━━━ SUPPLIED MATERIAL

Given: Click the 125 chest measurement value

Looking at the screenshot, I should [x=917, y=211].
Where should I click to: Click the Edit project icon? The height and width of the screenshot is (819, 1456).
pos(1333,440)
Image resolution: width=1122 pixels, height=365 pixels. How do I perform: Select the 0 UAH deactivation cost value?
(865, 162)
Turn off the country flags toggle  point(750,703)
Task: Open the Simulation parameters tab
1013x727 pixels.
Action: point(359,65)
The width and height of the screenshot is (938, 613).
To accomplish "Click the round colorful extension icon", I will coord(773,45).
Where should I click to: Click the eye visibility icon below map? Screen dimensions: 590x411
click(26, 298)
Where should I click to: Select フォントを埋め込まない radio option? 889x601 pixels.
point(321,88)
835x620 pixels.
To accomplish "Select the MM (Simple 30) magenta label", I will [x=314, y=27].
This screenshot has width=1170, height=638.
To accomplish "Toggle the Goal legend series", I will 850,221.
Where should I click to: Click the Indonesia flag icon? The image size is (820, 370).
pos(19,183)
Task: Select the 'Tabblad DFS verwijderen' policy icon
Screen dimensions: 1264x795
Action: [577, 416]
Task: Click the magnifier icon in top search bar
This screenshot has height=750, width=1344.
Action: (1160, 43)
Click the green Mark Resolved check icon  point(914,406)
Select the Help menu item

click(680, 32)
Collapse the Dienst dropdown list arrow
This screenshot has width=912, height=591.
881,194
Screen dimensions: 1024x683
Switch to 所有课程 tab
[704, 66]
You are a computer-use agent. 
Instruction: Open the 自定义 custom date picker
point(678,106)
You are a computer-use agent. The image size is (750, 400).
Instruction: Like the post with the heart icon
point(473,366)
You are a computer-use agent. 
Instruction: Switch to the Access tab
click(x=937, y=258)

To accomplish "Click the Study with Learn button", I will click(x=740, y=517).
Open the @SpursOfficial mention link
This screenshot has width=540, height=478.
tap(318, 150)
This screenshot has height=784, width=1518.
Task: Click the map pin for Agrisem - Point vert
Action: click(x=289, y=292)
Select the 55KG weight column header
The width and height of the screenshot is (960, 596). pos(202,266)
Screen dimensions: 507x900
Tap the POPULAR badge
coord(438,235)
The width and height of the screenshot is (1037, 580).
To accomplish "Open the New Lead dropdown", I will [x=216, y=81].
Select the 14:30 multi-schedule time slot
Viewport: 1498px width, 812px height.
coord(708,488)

━━━━━━

[YOUR GOAL]
Please reproduce every line shown above, exactly as written.

[FINISHED EXERCISE]
Given: Click the 125 chest measurement value

Looking at the screenshot, I should [x=917, y=211].
Where should I click to: Click the Edit project icon? The height and width of the screenshot is (819, 1456).
pos(1333,440)
Image resolution: width=1122 pixels, height=365 pixels. How do I perform: Select the 0 UAH deactivation cost value?
(865, 162)
Turn off the country flags toggle  point(750,703)
Task: Open the Simulation parameters tab
1013x727 pixels.
Action: point(359,65)
The width and height of the screenshot is (938, 613).
To accomplish "Click the round colorful extension icon", I will coord(773,45).
Where should I click to: Click the eye visibility icon below map? Screen dimensions: 590x411
click(26, 298)
Where should I click to: Select フォントを埋め込まない radio option? 889x601 pixels.
point(321,88)
835x620 pixels.
To accomplish "Select the MM (Simple 30) magenta label", I will [x=314, y=27].
This screenshot has width=1170, height=638.
To accomplish "Toggle the Goal legend series", I will 850,221.
Where should I click to: Click the Indonesia flag icon? The image size is (820, 370).
pos(19,183)
Task: Select the 'Tabblad DFS verwijderen' policy icon
Screen dimensions: 1264x795
Action: [577, 416]
Task: Click the magnifier icon in top search bar
This screenshot has height=750, width=1344.
Action: (1160, 43)
Click the green Mark Resolved check icon  point(914,406)
Select the Help menu item

click(680, 32)
Collapse the Dienst dropdown list arrow
This screenshot has width=912, height=591.
881,194
Screen dimensions: 1024x683
Switch to 所有课程 tab
[704, 66]
You are a computer-use agent. 
Instruction: Open the 自定义 custom date picker
point(678,106)
You are a computer-use agent. The image size is (750, 400).
Instruction: Like the post with the heart icon
point(473,366)
You are a computer-use agent. 
Instruction: Switch to the Access tab
click(x=937, y=258)

To accomplish "Click the Study with Learn button", I will click(x=740, y=517).
Open the @SpursOfficial mention link
This screenshot has width=540, height=478.
tap(318, 150)
This screenshot has height=784, width=1518.
Task: Click the map pin for Agrisem - Point vert
Action: click(x=289, y=292)
Select the 55KG weight column header
The width and height of the screenshot is (960, 596). pos(202,266)
Screen dimensions: 507x900
Tap the POPULAR badge
coord(438,235)
The width and height of the screenshot is (1037, 580).
To accomplish "Open the New Lead dropdown", I will [x=216, y=81].
Select the 14:30 multi-schedule time slot
Viewport: 1498px width, 812px height.
coord(708,488)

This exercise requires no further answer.